The second day was even busier than the first, with close to 60 face-to-face meetings between parliamentarians and small groups of delegates. Some lucky scientists met with the Prime Minister and the Opposition Leader. Delegates had the opportunity to make real connections with parliamentarians, explaining their work and why it matters.
Delegates also heard from former Chief Scientist Professor Ian Chubb AC, Chief Scientist Dr Alan Finkel AO, Assistant Minister Karen Andrews, Shadow Minister Senator Kim Carr, Shadow Minister Richard Marles and Dr Adam Bandt.
Judging by the many smiling (but tired) faces at the finale drinks and the sparkling feedback it’s safe to say that the event was a great success.
Upcoming Events With Science meets Parliament 2016 over, STA is now looking ahead to the rest of its events for the year.
Science meets Business is confirmed as taking place later this year, and more details will be provided when they’re available. The first SmB was held last year and brought together scientists and business people to discuss how to strengthen collaboration between industry and STEM. The event produced valuable insights and helped to reshape and refresh the conversation between theses two important areas, and this year’s event is sure to follow on from that success.
Also happening in the latter part of the year is a Member Services Workshop, which provides hands-on training the everyday affairs of scientific and technological societies. The workshop will cover a range of issues facing professional associations, from managing conferences and membership, to creating a cost-effective online presence. Dates and more details will be given when available.
Science Election Survey
As we get closer to a federal poll, the STA science policy election survey will roll out once again. The survey is designed to extract relevant election policy from all major parties and present it to STA members so you can make a more evidence-based decision on election day. With science and innovation much higher on the agenda than in previous years, the results should be fascinating.
As usual STA will bring members all the science and technology news straight from the Federal Budget lock up. Keep your eyes open for the special bulletin on the new 3 May date.
As always, members are encouraged to email in any useful Federal Budget intelligence that might enrich our understanding of this important document.

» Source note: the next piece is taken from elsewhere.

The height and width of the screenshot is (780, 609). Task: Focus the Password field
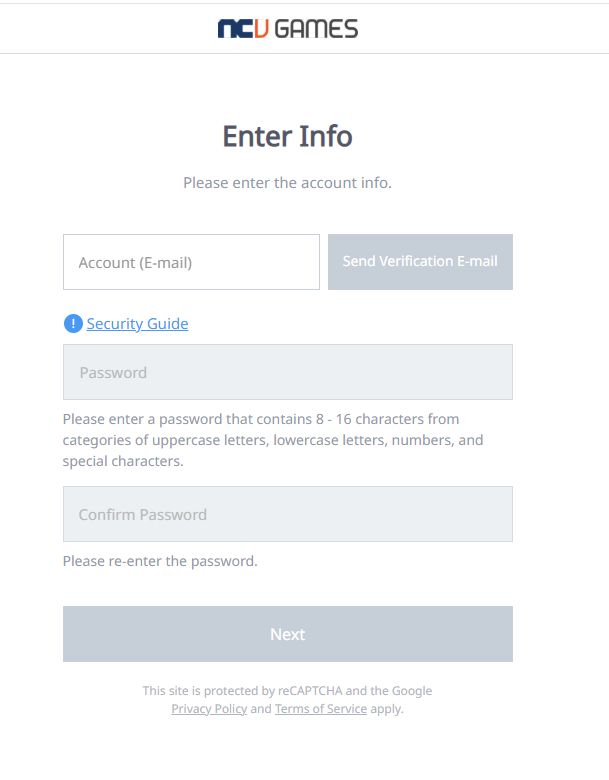tap(288, 372)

Women of Science at the National Press Club
Professors Nalini Joshi, Emma Johnston and Tanya Monro spoke at the National Press Club on 30 March about the role and future for women in science. Covering the difficulties faced by women in STEM fields, particularly those seeking senior positions, they also talked about their experiences and the positive steps being taken to address this imbalance. More on this enlightening and inspiring talk is available here and the video recording is available here
Prime Minister’s Prizes for Science open for nominations
The 2016 Prime Minister’s Prizes for Science are now open for nominations, and will close at 5pm EST on 28 April. The Prime Minister’s Prizes for Science are the pre-eminent annual science, innovation and science teaching awards in the country and are awarded for excellence in the following areas:
· The Prime Minister’s Prize for Science;
· The Prime Minister’s Prize for Innovation;
· The Frank Fenner Prize for Life Scientist of the Year;
· The Malcolm McIntosh Prize for Physical Scientist of the Year;
· Prize for New Innovators (new award for 2016);
· The Prime Minister’s Prize for Excellence in Science Teaching in Primary Schools; and
· The Prime Minister’s Prize for Excellence in Science Teaching in Secondary Schools
Each recipient receives an embossed medallion with lapel pin and a share of the $750,000 in prize money.

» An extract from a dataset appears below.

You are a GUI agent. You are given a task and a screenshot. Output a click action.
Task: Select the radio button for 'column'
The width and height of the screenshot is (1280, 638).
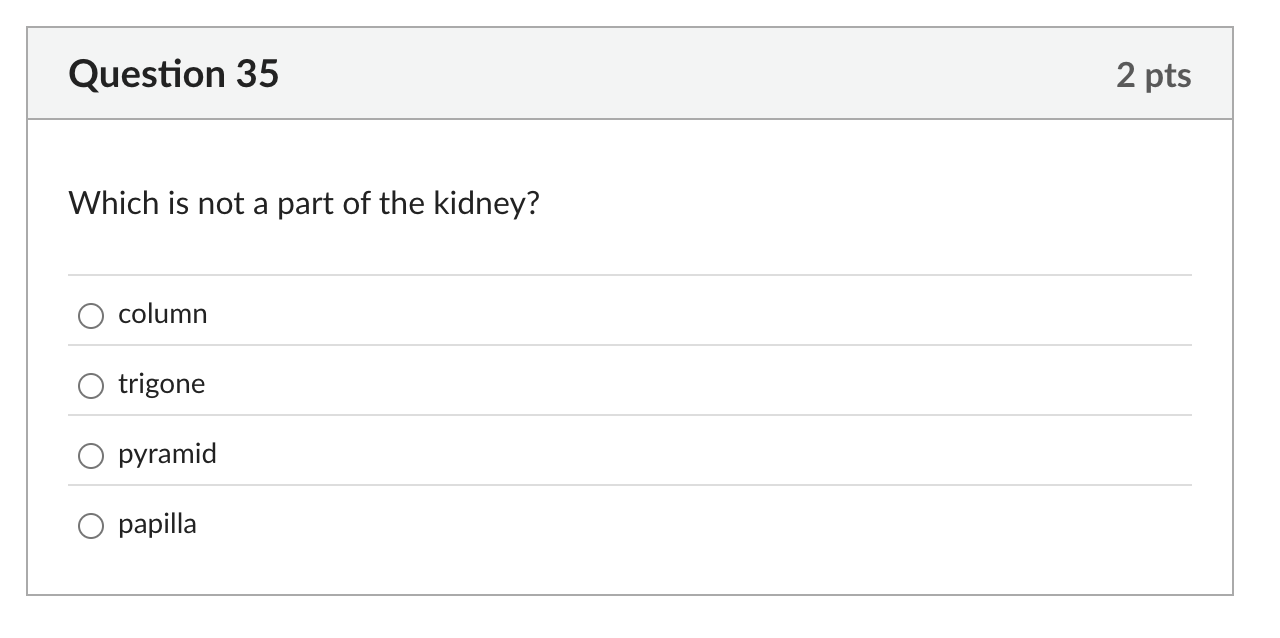pos(91,314)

If you know of an outstanding researcher, teacher or innovator, nominate them here
Welcome to another issue of your monthly Global Plant Council e-Bulletin. Here you’ll find a selection of the latest news, events, reports and funding opportunities from across the GPC community, but don’t forget there is always lots more to read on our regularly updated website!
Would you prefer to read this e-Bulletin in your own language? Did you know that if you click the “view web version” link above, you’ll be taken to a webpage with a clever Google widget in the top right-hand corner, which will do its best to speak your language. It may not be perfect, but it might be useful for non-English-speaking colleagues.
Finally, we’d like to say goodbye and good luck to Amelia Frizell-Armitage, one of our two New Media Fellows who is leaving us for a new job in London, UK. Thank you Amelia!
Scientists race to halt banana catastrophe Scientists in developing countries are scrambling to find a cure for a devastating fungus that threatens to wipe out the global banana trade and plunge millions of farmers into poverty.
We’re always on the look-out for funding opportunities that might benefit the plant science community, so in this post we highlight some recent grants and awards including the Rank Prize Nutrition Committee Travel Awards (UK), several UK/Japan awards from the Daiwa Foundation, and a mobility award with opportunity to work in Estonia. More info…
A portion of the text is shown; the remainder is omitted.